EXERCISE DIRECTIONS: The lines to extract run from the first line of the entries through the line that contains "Tu cara cuando pierdes el móvil (855, 313)"; reproduce exactly those lines and no others.

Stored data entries
--- START ---
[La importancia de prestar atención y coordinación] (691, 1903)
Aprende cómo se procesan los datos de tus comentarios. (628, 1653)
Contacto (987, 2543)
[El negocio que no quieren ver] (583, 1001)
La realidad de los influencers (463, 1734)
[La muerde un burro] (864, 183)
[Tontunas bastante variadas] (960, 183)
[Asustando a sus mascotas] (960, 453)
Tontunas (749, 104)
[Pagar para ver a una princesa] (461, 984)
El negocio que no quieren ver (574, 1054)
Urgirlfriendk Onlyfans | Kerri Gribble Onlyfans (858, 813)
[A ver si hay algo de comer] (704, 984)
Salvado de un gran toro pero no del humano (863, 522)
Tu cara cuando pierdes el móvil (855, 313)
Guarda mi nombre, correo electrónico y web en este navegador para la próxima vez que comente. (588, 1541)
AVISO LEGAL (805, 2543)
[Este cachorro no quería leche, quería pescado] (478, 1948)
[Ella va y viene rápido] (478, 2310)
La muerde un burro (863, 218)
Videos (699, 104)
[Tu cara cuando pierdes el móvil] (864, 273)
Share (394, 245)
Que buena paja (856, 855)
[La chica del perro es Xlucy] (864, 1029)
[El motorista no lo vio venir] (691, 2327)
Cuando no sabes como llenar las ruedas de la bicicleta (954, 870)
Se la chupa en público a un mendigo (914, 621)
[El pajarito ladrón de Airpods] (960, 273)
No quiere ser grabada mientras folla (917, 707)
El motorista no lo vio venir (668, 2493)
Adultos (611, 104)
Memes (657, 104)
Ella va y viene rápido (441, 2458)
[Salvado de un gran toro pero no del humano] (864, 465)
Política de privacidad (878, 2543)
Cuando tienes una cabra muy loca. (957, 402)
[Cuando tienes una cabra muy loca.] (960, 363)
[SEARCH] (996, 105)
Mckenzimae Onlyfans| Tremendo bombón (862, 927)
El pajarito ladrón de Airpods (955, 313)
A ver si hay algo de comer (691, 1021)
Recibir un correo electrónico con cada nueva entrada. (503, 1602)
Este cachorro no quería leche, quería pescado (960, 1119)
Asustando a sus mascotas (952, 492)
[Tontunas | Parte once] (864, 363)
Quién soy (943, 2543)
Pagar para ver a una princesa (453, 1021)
--- END ---
ANSWER AREA:
[La importancia de prestar atención y coordinación] (691, 1903)
Aprende cómo se procesan los datos de tus comentarios. (628, 1653)
Contacto (987, 2543)
[El negocio que no quieren ver] (583, 1001)
La realidad de los influencers (463, 1734)
[La muerde un burro] (864, 183)
[Tontunas bastante variadas] (960, 183)
[Asustando a sus mascotas] (960, 453)
Tontunas (749, 104)
[Pagar para ver a una princesa] (461, 984)
El negocio que no quieren ver (574, 1054)
Urgirlfriendk Onlyfans | Kerri Gribble Onlyfans (858, 813)
[A ver si hay algo de comer] (704, 984)
Salvado de un gran toro pero no del humano (863, 522)
Tu cara cuando pierdes el móvil (855, 313)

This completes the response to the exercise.